Ilicitud de la eutanasia y suicidio asistido.

Ilicitud de la eutanasia y suicidio asistido.

José Joaquín Ugarte

En tramitación el proyecto de ley sobre eutanasia, nos parece urgente formular ciertas reflexiones sobre el tema. 

La ley en proyecto autoriza a dar muerte a una persona que lo pida, por padecer de una enfermedad incurable que le cause grandes dolores; y también autoriza la asistencia médica para el suicidio a personas que por tener un sufrimiento físico o mental constante e insoportable, manifiesten su voluntad en tal sentido hallándose libres de cualquier presión externa. Contra esto obran los siguientes argumentos:

I. El hombre no puede disponer de su vida. Ello es así porque él no es su autor, y solo el que es causa de una realidad puede disponer de ella. Solo Dios puede disponer de la vida. La misma declaración sobre derechos humanos de las Naciones Unidas señala que ellos son inalienables, y lo que es inalienable es también irrenunciable. 

II. La invocación de la libertad no es valedera. No lo es porque la libertad, en definitiva, es tendencia al bien presentado por el entendimiento, y es obrar a partir de uno mismo, es decir, de la propia naturaleza; y la ley natural es la inclinación al bien de la naturaleza inscrita en ella, de modo que la verdadera libertad de la creatura racional se identifica con la ley natural que la rige.
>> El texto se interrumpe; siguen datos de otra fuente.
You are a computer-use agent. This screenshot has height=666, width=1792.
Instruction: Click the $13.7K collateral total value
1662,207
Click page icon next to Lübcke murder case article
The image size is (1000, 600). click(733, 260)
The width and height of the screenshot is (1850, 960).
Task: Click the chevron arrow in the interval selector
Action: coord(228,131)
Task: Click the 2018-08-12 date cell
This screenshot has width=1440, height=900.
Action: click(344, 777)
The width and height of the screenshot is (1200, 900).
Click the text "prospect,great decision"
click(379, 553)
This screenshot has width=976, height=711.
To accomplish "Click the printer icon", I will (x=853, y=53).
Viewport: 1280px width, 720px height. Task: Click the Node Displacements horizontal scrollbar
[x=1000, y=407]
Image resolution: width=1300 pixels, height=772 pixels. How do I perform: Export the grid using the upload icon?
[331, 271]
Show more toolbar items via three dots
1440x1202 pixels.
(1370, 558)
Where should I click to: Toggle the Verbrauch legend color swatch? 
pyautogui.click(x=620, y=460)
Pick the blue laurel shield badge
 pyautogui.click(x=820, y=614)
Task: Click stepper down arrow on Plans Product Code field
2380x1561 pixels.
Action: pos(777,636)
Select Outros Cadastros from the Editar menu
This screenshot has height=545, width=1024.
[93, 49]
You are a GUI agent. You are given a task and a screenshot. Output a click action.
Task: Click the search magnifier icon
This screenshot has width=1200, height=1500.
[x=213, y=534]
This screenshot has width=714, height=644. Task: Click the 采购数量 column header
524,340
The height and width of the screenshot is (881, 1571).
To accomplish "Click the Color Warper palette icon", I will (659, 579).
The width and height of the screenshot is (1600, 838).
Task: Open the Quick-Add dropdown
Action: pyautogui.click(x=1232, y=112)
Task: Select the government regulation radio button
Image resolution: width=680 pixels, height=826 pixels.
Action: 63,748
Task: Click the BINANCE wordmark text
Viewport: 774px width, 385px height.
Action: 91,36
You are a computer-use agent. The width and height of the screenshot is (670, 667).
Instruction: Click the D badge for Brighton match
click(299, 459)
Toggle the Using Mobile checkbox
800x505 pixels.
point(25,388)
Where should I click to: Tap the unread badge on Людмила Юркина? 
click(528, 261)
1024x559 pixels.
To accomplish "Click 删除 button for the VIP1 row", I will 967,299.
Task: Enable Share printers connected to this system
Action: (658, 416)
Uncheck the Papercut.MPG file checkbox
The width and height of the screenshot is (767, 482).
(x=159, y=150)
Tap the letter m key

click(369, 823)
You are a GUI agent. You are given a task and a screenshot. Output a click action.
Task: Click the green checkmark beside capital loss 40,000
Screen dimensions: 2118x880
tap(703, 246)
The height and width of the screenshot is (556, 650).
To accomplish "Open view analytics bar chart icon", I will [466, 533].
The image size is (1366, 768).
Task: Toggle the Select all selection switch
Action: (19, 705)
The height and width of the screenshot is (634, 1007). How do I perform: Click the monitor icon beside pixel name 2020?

Ahora bien, un primer precepto de la ley natural es conservar la vida, conservar el ser, por lo que quien quiere el suicidio, apartándose así de su naturaleza, no obra con auténtica libertad.

Además, ¿qué seguridad de libertad puede haber si la persona está condicionada por grandes dolores físicos o psíquicos? ¿Con qué lógica puede fundarse la autorización de la eutanasia o el suicidio asistido en la libertad? 

¿Cómo podría el Estado proclamar un derecho al suicidio si anula por falta de libertad los contratos de trabajo por un salario inferior al mínimo, y obliga a los trabajadores a hacer imposiciones previsionales, etcétera? 

¿Cabría censurar, entonces, por atentar contra la libertad, a los que tratan de salvar al que ha incurrido en conducta suicida, y aún no ha muerto, auxilio que todos prestan instintivamente, si les es posible, y que siempre se ha visto como algo laudable y meritorio? 

III. Matar al demente que quiere vivir, pero que cuando estaba cuerdo manifestó que en tal condición preferiría la muerte. En este caso se pone el famoso profesor norteamericano Ronald Dworkin, y sostiene que lo correcto es dar muerte a ese demente que ahora está contento con la vida. (“El dominio de la vida”, Ariel, Barcelona, 1994, pp. 295-299). Esta opinión, a más de resultar inhumana y contraria al más elemental sentido común, es insostenible, aun prescindiendo de la ley natural, desde que para querer un bien tan fundamental como la vida, intuitivamente deseable, no se necesita razonamiento alguno. 

IV. Se quebranta gravísimamente la ley natural. Todo lo que cambia, comienza a ser o es limitado tiene que tener en definitiva una causa primera, que no sea dependiente de otra: esa es Dios, quien imprime en la naturaleza de cada creatura una ordenación al bien que la planifica: tal es la ley natural, de la cual, como dice Cicerón, no puede desligarnos ni el pueblo ni el senado (“República”, III, 17). Es precepto primario de esa ley el de conservar la vida. El desconocimiento del carácter creatural del hombre con la consiguiente negación de la ley natural lleva a un precipicio. Fue así como Kelsen, insigne teórico de la autonomía de la ley positiva, judío de raza, que hubo de huir a Estados Unidos por la persecución nazi, llegó a sostener que las leyes de los Estados totalitarios que ordenaban la reclusión en campos de concentración y la matanza de personas de ideas, raza o religión consideradas socialmente indeseables eran jurídicamente válidas, por haberse generado en la forma prevista por el respectivo ordenamiento constitucional (“Teoría pura del derecho”, Porrúa, México, 1991, pp. 54-55).

Resulta así muy alto el precio intelectual y moral que se paga por liberarse de Dios, de la realidad de la verdad y del bien, y en definitiva del sentido común. 

Para terminar, hay que dejar en claro que la omisión de medios extraordinarios, por ser muy dolorosos, o muy ruinosos económicamente, o de muy difícil uso por alguna otra razón, no es eutanasia, ni siquiera pasiva, pues esta consiste en prescindir de medios usuales u ordinarios porque se quiere morir. 

Nota: Este artículo fue publicado originalmente por El Mercurio, el martes 2 de octubre de 2019.